I couldn’t find anything explaining this feature on the About page, so I decided to look at the Lobste.rs source code on GitHub. After a few minutes, I got bored and then curious. I wondered about how passwords are stored (which is the only plausible reason for Lobste.rs to use any cryptography–which is my area of focus within infosec), and started delving into the user authentication code.
As a result of my curiosity, I discovered a vulnerability in Lobste.rs’s handling of forgotten passwords that could lead to a targeted account takeover.
How Lobste.rs Handles Forgotten Passwords
Most web applications that allow users to authenticate with a username and password will inevitably implement a fail-safe for forgotten passwords.
Lobste.rs is no exception. If you forget your password, Lobste.rs will email you a link that you can use to change the password for your account to one you’ll hopefully remember next time.
This is how tokens are generated in Lobste.rs:
def initiate_password_reset_for_ip(ip)
self.password_reset_token = "#{Time.current.to_i}-#{Utils.random_str(30)}"
self.save!
The Utils.random_str
definition, in turn, looks like this:
def self.random_str(len)
str = ""
while str.length < len
chr = OpenSSL::Random.random_bytes(1)
ord = chr.unpack1('C')
# 0 9 A Z a z
if (ord >= 48 && ord <= 57) || (ord >= 65 && ord <= 90) || (ord >= 97 && ord <= 122)
str += chr
end
end
return str
end
Good, they’re using a secure random number generator.
Now, there is an edge case with OpenSSL’s random number generator in apps that use fork()
(n.b. it caused collisions in a popular UUID library in PHP before), but I don’t know if that’s relevant to Ruby on Rails apps at all.
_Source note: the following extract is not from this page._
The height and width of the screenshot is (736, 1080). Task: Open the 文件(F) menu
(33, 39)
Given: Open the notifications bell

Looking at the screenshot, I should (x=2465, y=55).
That’s certainly not the vulnerability we’re discussing today. (If someone else wants to chase that down, be my guest.)
Look instead at how the password reset tokens are used:
if (m = params[:token].to_s.match(/^(\d+)-/)) &&
(Time.current - Time.zone.at(m[1].to_i)) < 24.hours
@reset_user = User.where(:password_reset_token => params[:token].to_s).first
end
Let me translate this code into English:
If the password begins with an integer followed by a hyphen, and the integer represents a valid UNIX Timestamp that’s also less than 24 hours old, then query the database for the first user that possesses this exact password reset token string in the appropriate field.
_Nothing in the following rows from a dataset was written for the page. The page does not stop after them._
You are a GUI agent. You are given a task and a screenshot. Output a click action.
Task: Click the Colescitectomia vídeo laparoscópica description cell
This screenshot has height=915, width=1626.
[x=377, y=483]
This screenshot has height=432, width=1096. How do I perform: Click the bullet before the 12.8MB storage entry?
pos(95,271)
If this query returns a row, then you get to set the password for that user.

The Vulnerability
When performing a SELECT
query against a relational database, most application security specialists are only concerned with SQL injection–which is fair, because a lot of applications are still vulnerable to that.
However, if you’re providing a cryptographic secret into your WHERE
clause, you’re going to leak that secret via timing information, since databases use a timing-leaky comparison function like memcmp()
when searching for strings. (Counter-examples may exist, but I’m unaware of any.)
If you look at how Lobste.rs handled password resets, it should be clear that their password reset token is vulnerable to a timing attack.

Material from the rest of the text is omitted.